Alla ricerca dell’anima dei luoghi: Scicli, Ravello

Ai miei studenti in vista dell’esame: ultima cura


 

Firenze - Premessa

Cercherò  di essere, nell’argomento, quanto più possibile divulgativo e stringato insieme.

L’esercizio del progetto d’architettura è un’arte difficile. La difficoltà non risiede nell’ingegneristico ardimento strutturale, no! Quello si risolve sempre. La difficoltà non è da identificare con le procedure, né nelle soluzioni tecnologiche. La difficoltà è riferita all’argomento del progetto, perché narra l’intero universo dell’abitare, del sistema delle relazioni che noi stabiliamo con la terra. La difficoltà maggiore del progetto è determinata nella capacità individuali nella lettura del luogo e della misura nella trasformazioni del luogo.
Tutti i luoghi hanno un’anima.

L’anima di chi quel luogo ha vissuto e lentamente adattato ai propri bisogni,  in tal senso trattiene significati profondi non trasgredibili. Si tratta di relazioni durevoli (funzionali, simbolici, rappresentativi, produttivi) tese a continuare i valori dei luoghi per trasmetterli alle generazioni future. Progettare architetture significa, innanzitutto, entrare in sintonia con ciò che il luogo – attraverso la sua propria storia geologica e la storia dei suoi abitanti - trasmette. Ma per far quest’azione di rispetto, necessitano progettisti con sensibilità non comuni. Sensibilità che non si possono affidare al possesso del titolo accademico e neppure dall’abilitazione all’esercizio della professione. Le sensibilità necessaria al progetto, da una parte fanno parte delle sorgive virtù personali, dall’altra scaturiscono dalla cura del “sé”.

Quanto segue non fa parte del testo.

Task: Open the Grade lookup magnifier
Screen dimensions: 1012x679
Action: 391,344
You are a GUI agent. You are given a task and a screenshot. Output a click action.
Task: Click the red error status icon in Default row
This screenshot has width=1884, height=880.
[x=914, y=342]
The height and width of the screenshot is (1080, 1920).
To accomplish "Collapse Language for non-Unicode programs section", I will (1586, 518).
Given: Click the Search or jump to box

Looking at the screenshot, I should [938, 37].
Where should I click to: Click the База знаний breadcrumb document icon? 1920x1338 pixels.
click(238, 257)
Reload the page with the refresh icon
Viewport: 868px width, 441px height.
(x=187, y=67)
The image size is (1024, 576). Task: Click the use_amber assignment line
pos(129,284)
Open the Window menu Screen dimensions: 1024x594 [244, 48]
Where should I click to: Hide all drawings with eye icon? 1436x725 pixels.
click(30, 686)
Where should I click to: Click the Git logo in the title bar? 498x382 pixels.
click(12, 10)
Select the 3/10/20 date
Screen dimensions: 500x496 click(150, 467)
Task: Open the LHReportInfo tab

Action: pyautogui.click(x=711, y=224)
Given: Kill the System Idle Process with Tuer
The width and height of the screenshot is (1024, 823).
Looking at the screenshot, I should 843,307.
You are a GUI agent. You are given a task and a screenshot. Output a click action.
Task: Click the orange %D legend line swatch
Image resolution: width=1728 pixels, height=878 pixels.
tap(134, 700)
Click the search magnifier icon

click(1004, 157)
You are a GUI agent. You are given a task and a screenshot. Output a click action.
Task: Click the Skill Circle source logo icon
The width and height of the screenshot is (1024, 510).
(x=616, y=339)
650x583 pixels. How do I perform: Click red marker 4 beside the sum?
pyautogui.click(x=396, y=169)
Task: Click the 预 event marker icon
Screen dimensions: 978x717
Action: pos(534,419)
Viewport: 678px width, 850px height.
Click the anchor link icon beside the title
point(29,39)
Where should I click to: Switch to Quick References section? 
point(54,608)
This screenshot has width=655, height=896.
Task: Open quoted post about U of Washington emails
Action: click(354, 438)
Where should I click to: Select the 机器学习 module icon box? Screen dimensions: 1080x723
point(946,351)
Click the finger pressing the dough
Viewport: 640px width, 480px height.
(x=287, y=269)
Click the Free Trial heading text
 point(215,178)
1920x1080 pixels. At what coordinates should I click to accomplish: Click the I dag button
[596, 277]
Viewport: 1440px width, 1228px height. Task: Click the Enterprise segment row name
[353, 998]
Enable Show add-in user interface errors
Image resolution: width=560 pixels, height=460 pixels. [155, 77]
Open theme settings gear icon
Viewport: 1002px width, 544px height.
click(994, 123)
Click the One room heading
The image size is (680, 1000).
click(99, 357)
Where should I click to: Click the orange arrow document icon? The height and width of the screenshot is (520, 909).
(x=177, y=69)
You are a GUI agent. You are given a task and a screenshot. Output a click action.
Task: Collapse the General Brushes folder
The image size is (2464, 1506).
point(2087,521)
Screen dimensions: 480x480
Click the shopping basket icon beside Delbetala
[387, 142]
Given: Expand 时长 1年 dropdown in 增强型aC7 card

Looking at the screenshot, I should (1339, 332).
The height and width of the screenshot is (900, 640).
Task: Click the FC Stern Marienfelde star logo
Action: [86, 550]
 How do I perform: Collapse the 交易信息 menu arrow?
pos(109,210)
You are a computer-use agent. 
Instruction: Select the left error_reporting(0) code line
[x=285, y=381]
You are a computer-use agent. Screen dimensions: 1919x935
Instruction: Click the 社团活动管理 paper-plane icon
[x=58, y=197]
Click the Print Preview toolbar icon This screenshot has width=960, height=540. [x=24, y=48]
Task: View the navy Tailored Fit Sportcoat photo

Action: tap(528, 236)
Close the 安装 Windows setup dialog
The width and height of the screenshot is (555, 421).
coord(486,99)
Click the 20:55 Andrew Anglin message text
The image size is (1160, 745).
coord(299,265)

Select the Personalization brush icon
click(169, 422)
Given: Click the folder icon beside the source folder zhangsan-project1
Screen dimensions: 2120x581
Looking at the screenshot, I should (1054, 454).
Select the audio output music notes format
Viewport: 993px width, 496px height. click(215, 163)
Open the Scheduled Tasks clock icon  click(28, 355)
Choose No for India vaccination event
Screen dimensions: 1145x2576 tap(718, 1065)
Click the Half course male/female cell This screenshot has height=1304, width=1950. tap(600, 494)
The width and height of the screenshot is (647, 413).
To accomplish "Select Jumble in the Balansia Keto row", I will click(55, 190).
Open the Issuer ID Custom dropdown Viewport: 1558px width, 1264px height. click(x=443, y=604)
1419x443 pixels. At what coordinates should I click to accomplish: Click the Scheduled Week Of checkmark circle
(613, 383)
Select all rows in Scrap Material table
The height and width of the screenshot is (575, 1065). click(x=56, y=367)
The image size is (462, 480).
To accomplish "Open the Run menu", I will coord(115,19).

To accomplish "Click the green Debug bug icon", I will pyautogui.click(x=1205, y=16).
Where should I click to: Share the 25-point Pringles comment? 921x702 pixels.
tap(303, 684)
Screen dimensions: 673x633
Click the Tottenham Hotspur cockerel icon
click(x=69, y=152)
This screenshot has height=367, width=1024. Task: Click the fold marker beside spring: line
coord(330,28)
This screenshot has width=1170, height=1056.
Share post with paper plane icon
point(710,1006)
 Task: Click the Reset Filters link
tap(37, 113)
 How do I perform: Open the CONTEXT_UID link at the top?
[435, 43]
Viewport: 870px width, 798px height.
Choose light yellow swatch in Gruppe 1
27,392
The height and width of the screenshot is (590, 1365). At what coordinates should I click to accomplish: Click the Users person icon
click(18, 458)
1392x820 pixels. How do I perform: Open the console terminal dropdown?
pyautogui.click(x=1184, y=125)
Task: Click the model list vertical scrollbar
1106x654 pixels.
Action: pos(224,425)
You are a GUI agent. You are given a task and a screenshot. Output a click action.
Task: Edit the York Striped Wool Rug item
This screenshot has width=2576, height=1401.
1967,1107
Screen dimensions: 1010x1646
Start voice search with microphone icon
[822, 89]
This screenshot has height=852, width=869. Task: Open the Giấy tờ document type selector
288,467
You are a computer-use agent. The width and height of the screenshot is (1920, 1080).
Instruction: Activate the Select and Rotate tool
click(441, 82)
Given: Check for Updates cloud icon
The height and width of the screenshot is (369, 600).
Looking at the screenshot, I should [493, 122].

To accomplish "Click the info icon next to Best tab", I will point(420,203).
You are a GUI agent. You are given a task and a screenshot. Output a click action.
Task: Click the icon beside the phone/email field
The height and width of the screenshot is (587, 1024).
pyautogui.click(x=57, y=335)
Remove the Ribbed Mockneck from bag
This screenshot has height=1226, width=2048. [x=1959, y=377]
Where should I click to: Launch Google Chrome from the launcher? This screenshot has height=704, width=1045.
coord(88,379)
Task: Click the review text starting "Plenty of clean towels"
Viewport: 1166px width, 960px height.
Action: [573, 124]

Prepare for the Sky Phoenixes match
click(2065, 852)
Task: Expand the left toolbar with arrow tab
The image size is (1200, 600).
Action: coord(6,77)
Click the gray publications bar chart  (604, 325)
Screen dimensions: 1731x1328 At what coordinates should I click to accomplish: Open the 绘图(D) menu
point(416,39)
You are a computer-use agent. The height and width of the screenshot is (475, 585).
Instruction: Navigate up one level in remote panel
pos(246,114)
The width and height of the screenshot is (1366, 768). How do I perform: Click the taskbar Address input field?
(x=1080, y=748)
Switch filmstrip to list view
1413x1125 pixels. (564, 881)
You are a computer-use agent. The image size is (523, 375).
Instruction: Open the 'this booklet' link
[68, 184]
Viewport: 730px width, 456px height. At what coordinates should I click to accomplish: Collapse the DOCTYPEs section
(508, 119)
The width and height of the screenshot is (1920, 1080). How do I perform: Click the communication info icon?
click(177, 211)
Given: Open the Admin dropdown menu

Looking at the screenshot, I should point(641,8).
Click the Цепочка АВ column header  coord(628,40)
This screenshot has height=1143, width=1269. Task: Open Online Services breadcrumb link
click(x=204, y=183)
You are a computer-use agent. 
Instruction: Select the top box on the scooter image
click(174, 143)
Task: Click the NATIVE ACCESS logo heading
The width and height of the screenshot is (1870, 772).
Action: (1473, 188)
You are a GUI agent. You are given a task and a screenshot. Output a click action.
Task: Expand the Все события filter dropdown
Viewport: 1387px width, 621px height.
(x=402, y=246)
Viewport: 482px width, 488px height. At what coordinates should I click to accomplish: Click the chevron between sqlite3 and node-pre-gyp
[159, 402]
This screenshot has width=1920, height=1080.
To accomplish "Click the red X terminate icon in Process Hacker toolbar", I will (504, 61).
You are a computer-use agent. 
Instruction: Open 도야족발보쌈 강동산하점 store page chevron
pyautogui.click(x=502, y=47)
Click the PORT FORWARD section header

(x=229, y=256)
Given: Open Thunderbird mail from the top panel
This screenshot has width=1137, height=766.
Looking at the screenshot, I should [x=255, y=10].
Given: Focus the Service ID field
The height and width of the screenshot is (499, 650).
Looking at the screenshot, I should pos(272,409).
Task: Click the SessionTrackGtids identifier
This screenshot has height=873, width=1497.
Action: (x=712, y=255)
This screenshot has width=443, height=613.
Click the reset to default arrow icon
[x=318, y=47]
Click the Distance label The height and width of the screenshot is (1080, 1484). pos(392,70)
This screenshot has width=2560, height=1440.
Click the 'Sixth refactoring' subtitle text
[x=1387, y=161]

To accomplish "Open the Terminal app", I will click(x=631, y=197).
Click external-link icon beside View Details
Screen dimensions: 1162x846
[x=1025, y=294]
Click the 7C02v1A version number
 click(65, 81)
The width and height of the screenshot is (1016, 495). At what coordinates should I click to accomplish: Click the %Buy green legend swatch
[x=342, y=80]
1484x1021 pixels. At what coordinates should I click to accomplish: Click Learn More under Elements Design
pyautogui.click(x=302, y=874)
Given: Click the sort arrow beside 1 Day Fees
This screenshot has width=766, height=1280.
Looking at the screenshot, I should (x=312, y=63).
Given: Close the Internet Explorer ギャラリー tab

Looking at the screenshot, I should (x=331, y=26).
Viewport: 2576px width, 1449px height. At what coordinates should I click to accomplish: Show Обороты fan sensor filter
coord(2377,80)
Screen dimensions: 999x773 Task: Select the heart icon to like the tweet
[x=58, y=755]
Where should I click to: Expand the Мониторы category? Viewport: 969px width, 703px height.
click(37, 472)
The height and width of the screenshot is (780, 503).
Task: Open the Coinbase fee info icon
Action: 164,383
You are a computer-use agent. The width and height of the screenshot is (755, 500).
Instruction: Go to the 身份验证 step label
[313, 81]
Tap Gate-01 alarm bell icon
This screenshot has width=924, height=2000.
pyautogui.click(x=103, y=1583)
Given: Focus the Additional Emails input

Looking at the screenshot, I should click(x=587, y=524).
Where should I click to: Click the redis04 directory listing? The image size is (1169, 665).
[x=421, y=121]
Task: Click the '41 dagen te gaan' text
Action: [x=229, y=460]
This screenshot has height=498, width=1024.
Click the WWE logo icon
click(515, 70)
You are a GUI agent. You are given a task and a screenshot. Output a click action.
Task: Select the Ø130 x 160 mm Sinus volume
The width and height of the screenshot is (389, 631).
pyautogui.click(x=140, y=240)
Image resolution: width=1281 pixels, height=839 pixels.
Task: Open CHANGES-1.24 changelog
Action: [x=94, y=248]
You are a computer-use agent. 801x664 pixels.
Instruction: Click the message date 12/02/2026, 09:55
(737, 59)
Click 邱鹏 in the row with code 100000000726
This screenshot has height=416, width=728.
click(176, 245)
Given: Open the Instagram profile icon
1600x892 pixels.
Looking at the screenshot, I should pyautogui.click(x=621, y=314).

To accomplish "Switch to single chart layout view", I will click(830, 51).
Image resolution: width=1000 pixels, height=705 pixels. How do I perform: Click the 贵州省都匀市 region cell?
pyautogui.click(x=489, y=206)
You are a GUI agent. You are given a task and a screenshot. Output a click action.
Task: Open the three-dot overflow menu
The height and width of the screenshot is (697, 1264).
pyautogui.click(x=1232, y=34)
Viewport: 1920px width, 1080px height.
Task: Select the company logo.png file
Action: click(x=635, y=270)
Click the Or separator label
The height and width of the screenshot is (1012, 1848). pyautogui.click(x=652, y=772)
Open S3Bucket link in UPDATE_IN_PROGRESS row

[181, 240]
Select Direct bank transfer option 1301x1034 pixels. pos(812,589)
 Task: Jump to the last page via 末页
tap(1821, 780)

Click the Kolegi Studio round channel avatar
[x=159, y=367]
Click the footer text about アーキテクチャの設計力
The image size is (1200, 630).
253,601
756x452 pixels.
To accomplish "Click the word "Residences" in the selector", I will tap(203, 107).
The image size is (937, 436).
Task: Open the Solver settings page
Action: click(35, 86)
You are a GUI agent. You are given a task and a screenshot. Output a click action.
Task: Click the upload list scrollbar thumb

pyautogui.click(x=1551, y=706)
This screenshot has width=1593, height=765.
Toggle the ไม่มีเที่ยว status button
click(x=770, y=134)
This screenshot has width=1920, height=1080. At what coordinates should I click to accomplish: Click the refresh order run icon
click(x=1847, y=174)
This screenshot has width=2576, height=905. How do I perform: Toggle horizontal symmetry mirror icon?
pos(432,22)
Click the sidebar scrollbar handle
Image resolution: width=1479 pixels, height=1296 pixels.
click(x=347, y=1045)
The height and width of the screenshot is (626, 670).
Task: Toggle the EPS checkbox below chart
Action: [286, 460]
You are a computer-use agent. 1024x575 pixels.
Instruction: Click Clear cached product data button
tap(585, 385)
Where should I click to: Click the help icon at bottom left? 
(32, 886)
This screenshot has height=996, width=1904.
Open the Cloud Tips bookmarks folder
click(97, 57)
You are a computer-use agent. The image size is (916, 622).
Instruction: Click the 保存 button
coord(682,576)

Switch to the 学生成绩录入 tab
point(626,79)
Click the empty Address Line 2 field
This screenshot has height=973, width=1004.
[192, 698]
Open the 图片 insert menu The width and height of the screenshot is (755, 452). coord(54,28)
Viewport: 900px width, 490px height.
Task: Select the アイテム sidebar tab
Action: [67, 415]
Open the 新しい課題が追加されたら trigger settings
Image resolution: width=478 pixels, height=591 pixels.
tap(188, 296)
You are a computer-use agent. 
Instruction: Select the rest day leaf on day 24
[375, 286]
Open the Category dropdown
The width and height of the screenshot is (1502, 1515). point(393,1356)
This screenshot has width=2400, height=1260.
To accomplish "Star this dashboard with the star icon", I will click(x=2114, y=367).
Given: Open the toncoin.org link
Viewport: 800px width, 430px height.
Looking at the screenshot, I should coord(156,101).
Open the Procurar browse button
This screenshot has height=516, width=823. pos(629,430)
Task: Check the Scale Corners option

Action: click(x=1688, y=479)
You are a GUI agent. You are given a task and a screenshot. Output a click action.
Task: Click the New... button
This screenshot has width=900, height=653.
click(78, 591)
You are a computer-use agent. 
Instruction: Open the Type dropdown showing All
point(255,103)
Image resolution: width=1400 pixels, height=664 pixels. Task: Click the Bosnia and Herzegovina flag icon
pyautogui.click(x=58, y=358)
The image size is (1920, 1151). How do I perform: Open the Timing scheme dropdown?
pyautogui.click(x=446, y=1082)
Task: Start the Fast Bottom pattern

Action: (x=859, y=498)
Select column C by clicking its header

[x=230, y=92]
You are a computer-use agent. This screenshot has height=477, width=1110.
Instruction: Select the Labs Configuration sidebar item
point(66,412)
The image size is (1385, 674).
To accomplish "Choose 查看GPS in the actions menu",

Il luogo – urbano o paesaggistico – il progetto lo detta. Per saperlo ascoltare, per sapere interpretare la poetica del luogo, ci vogliono orecchie attente e capaci organi di senso. E poi, non ultimo, una grande umiltà nel rispetto della storia e della sua collettività.

Il riferimento


Oscar Ribeiro de Almeida Niemeyer Soares Filho, brasiliano, è un grandissimo (ultracentenario) architetto moderno e contemporaneo. La sua massima espressione è riferita alla realizzazione di manufatti utilizzando in maniera plastica il cemento armato. Le forme curve rappresentano il suo campo espressivo. Le sue sono manifestazioni del Movimento Moderno, che hanno lasciato una pesante impronta nella cultura successiva.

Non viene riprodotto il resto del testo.